* **TASK TO CARRY OUT**:
Copy each of the following records line for line, with no changes.

* **INPUT ROWS**:

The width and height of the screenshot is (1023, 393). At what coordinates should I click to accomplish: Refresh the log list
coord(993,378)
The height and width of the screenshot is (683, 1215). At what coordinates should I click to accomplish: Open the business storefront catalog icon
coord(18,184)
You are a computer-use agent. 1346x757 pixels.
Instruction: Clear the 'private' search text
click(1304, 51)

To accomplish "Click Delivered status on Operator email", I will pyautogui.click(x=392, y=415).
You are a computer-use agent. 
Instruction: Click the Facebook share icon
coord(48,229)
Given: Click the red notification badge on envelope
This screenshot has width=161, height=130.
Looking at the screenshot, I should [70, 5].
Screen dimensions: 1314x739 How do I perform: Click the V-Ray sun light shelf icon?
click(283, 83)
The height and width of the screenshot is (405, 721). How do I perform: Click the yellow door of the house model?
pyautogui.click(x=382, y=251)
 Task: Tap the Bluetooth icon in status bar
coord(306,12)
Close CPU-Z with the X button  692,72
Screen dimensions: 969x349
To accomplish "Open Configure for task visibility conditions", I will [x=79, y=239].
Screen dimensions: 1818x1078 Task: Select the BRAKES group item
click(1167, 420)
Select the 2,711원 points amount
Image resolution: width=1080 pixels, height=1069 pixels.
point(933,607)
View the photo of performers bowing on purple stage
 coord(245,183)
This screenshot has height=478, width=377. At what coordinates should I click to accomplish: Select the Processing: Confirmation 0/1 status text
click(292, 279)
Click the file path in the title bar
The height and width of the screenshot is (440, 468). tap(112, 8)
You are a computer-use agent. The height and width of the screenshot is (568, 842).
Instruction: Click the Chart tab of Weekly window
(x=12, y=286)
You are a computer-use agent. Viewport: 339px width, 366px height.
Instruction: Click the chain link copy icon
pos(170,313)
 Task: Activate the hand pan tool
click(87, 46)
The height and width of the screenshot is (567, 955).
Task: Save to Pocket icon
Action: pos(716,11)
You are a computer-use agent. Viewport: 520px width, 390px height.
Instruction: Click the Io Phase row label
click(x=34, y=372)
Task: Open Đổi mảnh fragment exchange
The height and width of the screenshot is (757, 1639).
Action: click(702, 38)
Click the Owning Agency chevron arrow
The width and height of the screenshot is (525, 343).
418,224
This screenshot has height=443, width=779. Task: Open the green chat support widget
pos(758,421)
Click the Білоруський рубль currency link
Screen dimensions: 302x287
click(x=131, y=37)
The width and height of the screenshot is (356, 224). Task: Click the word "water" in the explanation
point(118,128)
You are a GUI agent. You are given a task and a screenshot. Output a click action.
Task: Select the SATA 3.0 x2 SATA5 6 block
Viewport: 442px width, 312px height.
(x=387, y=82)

* **EXERCISE OUTPUT**:
The width and height of the screenshot is (1023, 393). At what coordinates should I click to accomplish: Refresh the log list
coord(993,378)
The height and width of the screenshot is (683, 1215). At what coordinates should I click to accomplish: Open the business storefront catalog icon
coord(18,184)
You are a computer-use agent. 1346x757 pixels.
Instruction: Clear the 'private' search text
click(1304, 51)

To accomplish "Click Delivered status on Operator email", I will pyautogui.click(x=392, y=415).
You are a computer-use agent. 
Instruction: Click the Facebook share icon
coord(48,229)
Given: Click the red notification badge on envelope
This screenshot has width=161, height=130.
Looking at the screenshot, I should [70, 5].
Screen dimensions: 1314x739 How do I perform: Click the V-Ray sun light shelf icon?
click(283, 83)
The height and width of the screenshot is (405, 721). How do I perform: Click the yellow door of the house model?
pyautogui.click(x=382, y=251)
 Task: Tap the Bluetooth icon in status bar
coord(306,12)
Close CPU-Z with the X button  692,72
Screen dimensions: 969x349
To accomplish "Open Configure for task visibility conditions", I will [x=79, y=239].
Screen dimensions: 1818x1078 Task: Select the BRAKES group item
click(1167, 420)
Select the 2,711원 points amount
Image resolution: width=1080 pixels, height=1069 pixels.
point(933,607)
View the photo of performers bowing on purple stage
 coord(245,183)
This screenshot has height=478, width=377. At what coordinates should I click to accomplish: Select the Processing: Confirmation 0/1 status text
click(292, 279)
Click the file path in the title bar
The height and width of the screenshot is (440, 468). tap(112, 8)
You are a computer-use agent. The height and width of the screenshot is (568, 842).
Instruction: Click the Chart tab of Weekly window
(x=12, y=286)
You are a computer-use agent. Viewport: 339px width, 366px height.
Instruction: Click the chain link copy icon
pos(170,313)
 Task: Activate the hand pan tool
click(87, 46)
The height and width of the screenshot is (567, 955).
Task: Save to Pocket icon
Action: pos(716,11)
You are a computer-use agent. Viewport: 520px width, 390px height.
Instruction: Click the Io Phase row label
click(x=34, y=372)
Task: Open Đổi mảnh fragment exchange
The height and width of the screenshot is (757, 1639).
Action: click(702, 38)
Click the Owning Agency chevron arrow
The width and height of the screenshot is (525, 343).
418,224
This screenshot has height=443, width=779. Task: Open the green chat support widget
pos(758,421)
Click the Білоруський рубль currency link
Screen dimensions: 302x287
click(x=131, y=37)
The width and height of the screenshot is (356, 224). Task: Click the word "water" in the explanation
point(118,128)
You are a GUI agent. You are given a task and a screenshot. Output a click action.
Task: Select the SATA 3.0 x2 SATA5 6 block
Viewport: 442px width, 312px height.
(x=387, y=82)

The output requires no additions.